This issue is a little larger than average and contains some wonderful articles. I hope each of you enjoys the issue as much as I have in bringing it to you.
I do need some content for the fall issue. Please consider writing something for inclusion in the next issue.
Richard Meaney wrote:
Even though I participated in David Perkins' auction of capped bust half dimes, a highlight in itself, THE BEST MOMENT of the ANA for me was a one-on-one interaction with fellow half dime collector Jim Carey. For years, Jim has been collecting coins with cuds, especially capped bust half dimes. I don't know how many times I have told Jim about a cud available on the bourse floor or up for sale on ebay. Jim's passion in the hobby is for cuds. Without going into too much detail (that will likely be saved for a future article in the JR Journal), Jim showed me a raw half dime for my inspection and evaluation. Here is an image of that coin (photos by Todd Pollock):
Simply stated, this is only the second-known example of the 1835 LM-5.2 half dime with a retained reverse cud! In-hand inspection revealed that the coin is of a later die state than the previously-unique coin shown in "Federal Half Dimes 1792-1837." As much as it was great to see such a rarity in hand, the "best moment" of the show for me was not seeing the coin. Instead, I got my greatest thrill with Jim's reaction when I verified for him that he indeed had a significant rarity in his collection. Jim was thrilled to learn that his coin was an amazing find. Jim and I promised one another that we would work on an article for the JR Journal in which we would document more about how and when Jim found the coin and its significance to the half dime community and to Jim himself.
David Perkins wrote:
I had a great time at the 2017 ANA World’s Fair of Money in Denver, and with my fellow John Reich Collectors Society (JRCS), ANA members, collectors, and dealers.

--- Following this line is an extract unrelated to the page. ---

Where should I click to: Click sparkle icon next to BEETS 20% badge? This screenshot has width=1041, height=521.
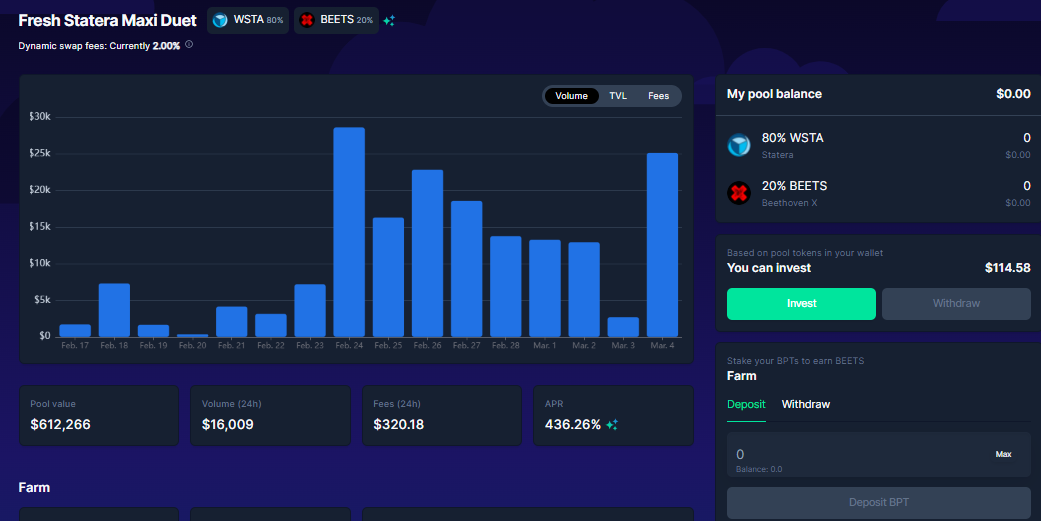pos(389,21)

One highlight of the ANA for me was John McCloskey showing up at the JRCS meeting on Wednesday morning. John and Russ Logan were the authors of Federal Half Dimes 1792 – 1837. John was a also a co-author of Early United States Dimes 1796 – 1837. At least one lucky JRCS member happened to have his half dime book at the meeting and was able to get John to sign the book and pose for a photo. John was a long time officer in JRCS and also the Liberty Seated Collectors Club (LSCC).

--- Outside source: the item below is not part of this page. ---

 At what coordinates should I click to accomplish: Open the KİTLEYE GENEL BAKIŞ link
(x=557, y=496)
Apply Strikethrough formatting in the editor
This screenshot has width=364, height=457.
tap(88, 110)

John’s appearance may have been little bit of an omen as we had a successful Fixed Price and Sealed Bid sale of rare Capped Bust Half Dimes, with rare die marriages and remarriages, Condition Census Specimens, a fair number Plate Coins from the Logan-McCloskey book, and late die states (cuds!). This sale was cataloged by Richard Meaney, and he was busy until Friday at 6:00PM at my table showing lots and talking with half dime enthusiasts. At more than one time there were four or five collectors talking and viewing half dime sale lots at the same time!
Dr. Glenn Peterson hosted a meeting of the JRCS Bust Quarter Club. David Lange from NGC was the guest speaker. The subject of his talk was the newly discovered 1822 B-3 Capped Bust Quarter, a new die marriage of 1822 Obverse I and Reverse T with the “Broken Top Arrowhead.” I made time to get away from my table to listen to David Lange’s talk. Unfortunately the Discovery Specimen of this new quarter die marriage was not shown at this meeting, but you can view a photo of it on the copy of the latest issue of the John Reich Journal.
Another highlight for me was attending to Chuck Link’s presentation and talk Thursday afternoon at the Bust Half Nut Club General Meeting. There had to be over 50 people in the room. Chuck Link’s presentation was titled, “Collecting Liberty Capped Half Dollars and Stories Along the Way, a Journey with Friends.” Chuck shared a number of stories about the acquisition of rare and choice CB Half Dollars, and those who helped him in his Journey. I have a pretty nice 1807 “Beard Goddess” half dollar in my collection but Chuck topped this by having three high Condition Census examples in three different die states (photos below)! Here’s a link to Chuck’s Capped Bust Half Dollar PCGS Registry Set: https://www.pcgs.com/SetRegistry/half-dollars/early-half-dollars-specialty-sets/capped-bust-half-dollars-prime-die-variety-set-by-overton-circulation-strikes-1807-1836/alltimeset/93314 . Chuck’s talk was captured on video by the ANA. [I’m not sure how one might go about trying to find and view / listen to this video.]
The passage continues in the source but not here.